## START Data shown
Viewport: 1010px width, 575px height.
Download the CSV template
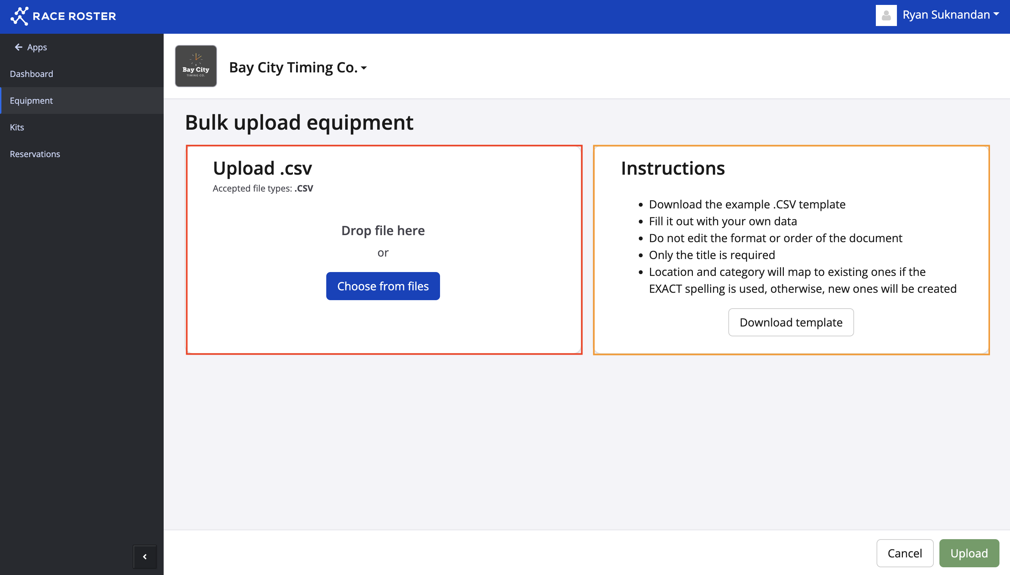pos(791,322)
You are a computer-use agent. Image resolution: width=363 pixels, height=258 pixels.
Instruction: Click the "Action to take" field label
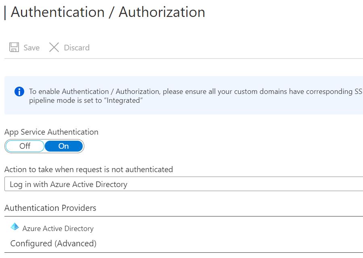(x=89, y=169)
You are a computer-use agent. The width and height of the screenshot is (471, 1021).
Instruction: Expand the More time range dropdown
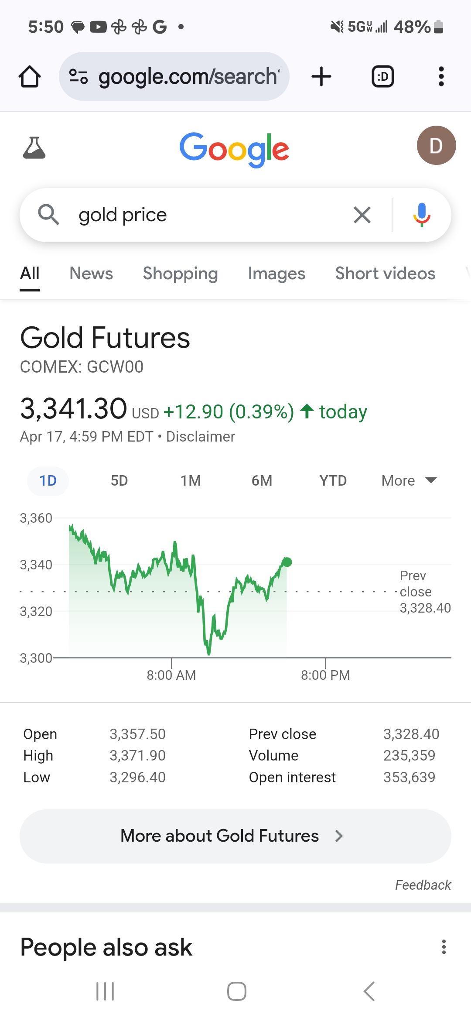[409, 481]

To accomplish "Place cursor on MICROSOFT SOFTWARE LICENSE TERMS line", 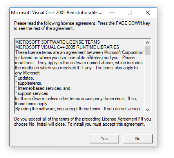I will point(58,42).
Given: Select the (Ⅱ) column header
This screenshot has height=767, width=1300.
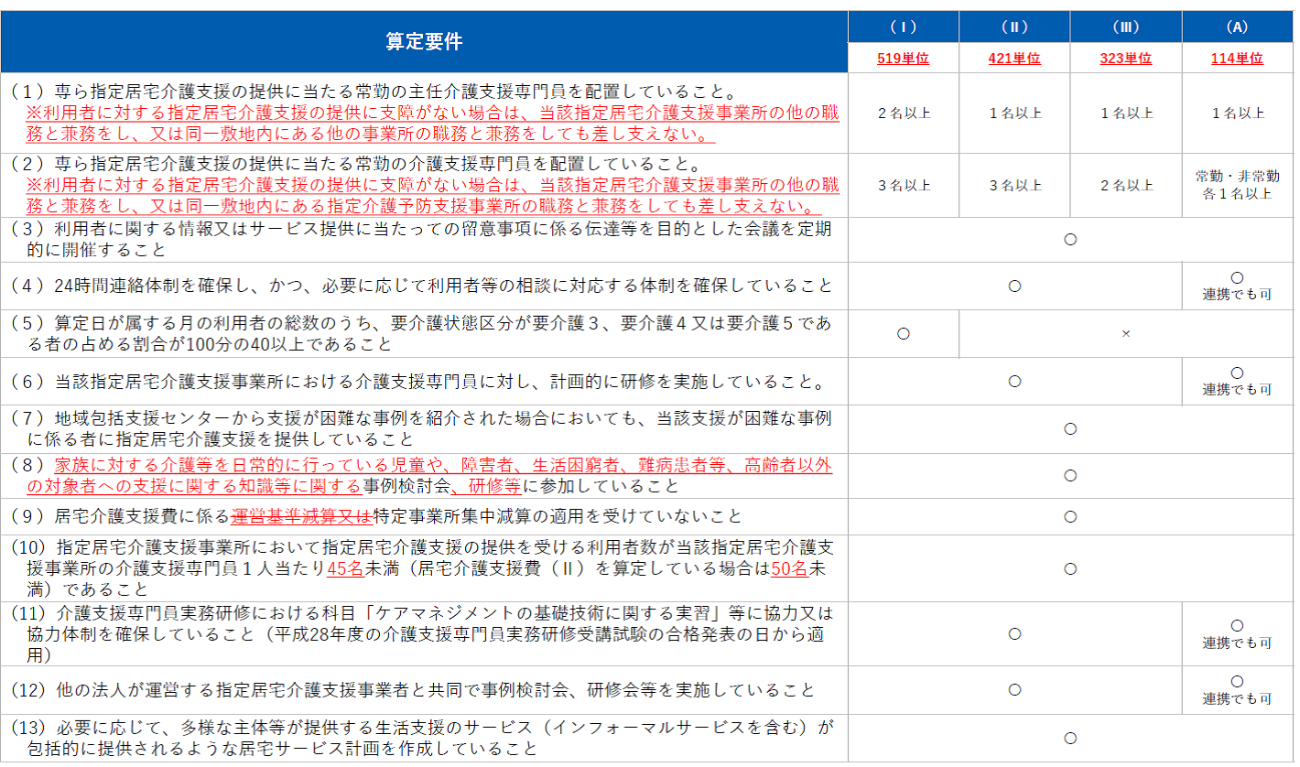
## END Data shown
The exercise. Transcribe the rows from the first line through the line containing "(x=89, y=169)", inclusive, omitting the pictures.

The reply.
Viewport: 1010px width, 575px height.
Download the CSV template
pos(791,322)
You are a computer-use agent. Image resolution: width=363 pixels, height=258 pixels.
Instruction: Click the "Action to take" field label
(x=89, y=169)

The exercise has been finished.